1.3k views
Find all the equivalence classes of Regular Language

011 (0+1)* 011

retagged | 1.3k views

First of all we should specify which "equivalence relation". Since not specified, I assume based on Myhill-Nerode relation.

http://courses.cs.washington.edu/courses/cse322/05wi/handouts/MyhillNerode.pdf

Class No. Strings
1 $\epsilon$
2 0
3 01
4 011
5 0110, 01100, 01110, ...- all strings starting with 011 and ending in 0
6 01101, 011001, 011011, ... -all strings starting with 011 and ending with 01
7 011011, 0110011, 0111011, ... -all strings starting with 011 and ending with another 011.
8 All strings not starting with 011

Totally 8 equivalent classes- the last one for a dead set of strings (can never be in language after appending any string).

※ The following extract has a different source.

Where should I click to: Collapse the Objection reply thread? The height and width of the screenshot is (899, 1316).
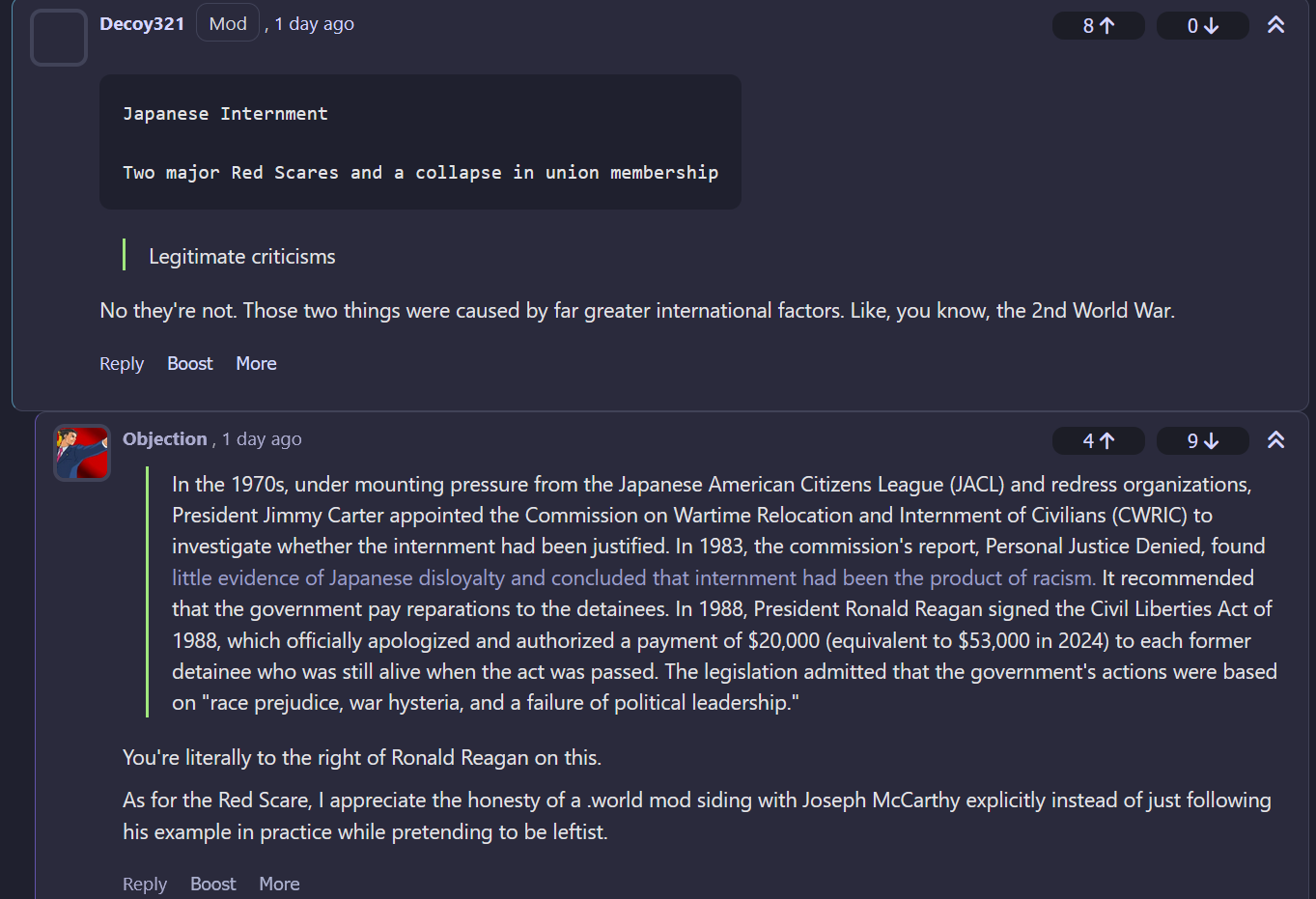[1275, 440]
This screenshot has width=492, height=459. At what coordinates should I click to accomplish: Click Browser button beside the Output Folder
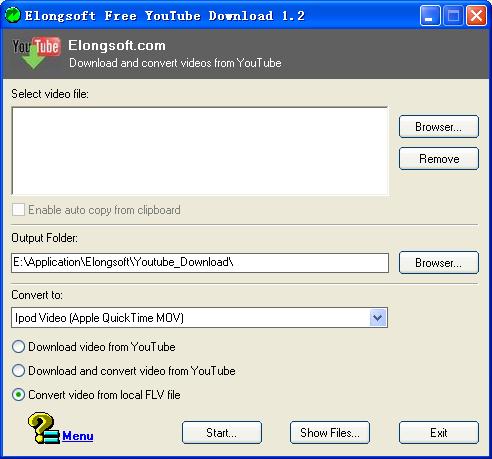[439, 263]
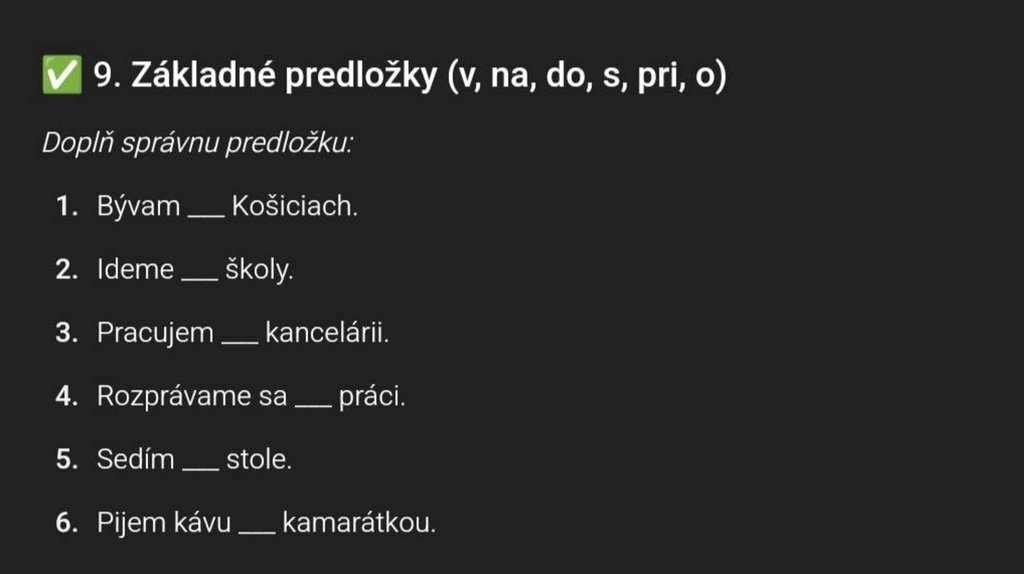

So, the min-DFA for $L$ will have 8 states with one being a dead state.

by Veteran (431k points)
selected

7 states + 1 dead state which I missed. $\Rightarrow$ 8 classes . You can verify with partioning method.

by Active (3.8k points)
edited
0
where is the dead state ??
0
You dont need dead state for counting equivalnce classes.
0
@Arjun is it ?? we should reject those string which are not in the language..
+1
Yes, we need a dead state- and all strings going to dead state form its own equivalence class as per Myhill-Nerode relation. 8 should be the answer- I had missed the class for $\epsilon$.
+1
I missed it then. Thanks for clarification.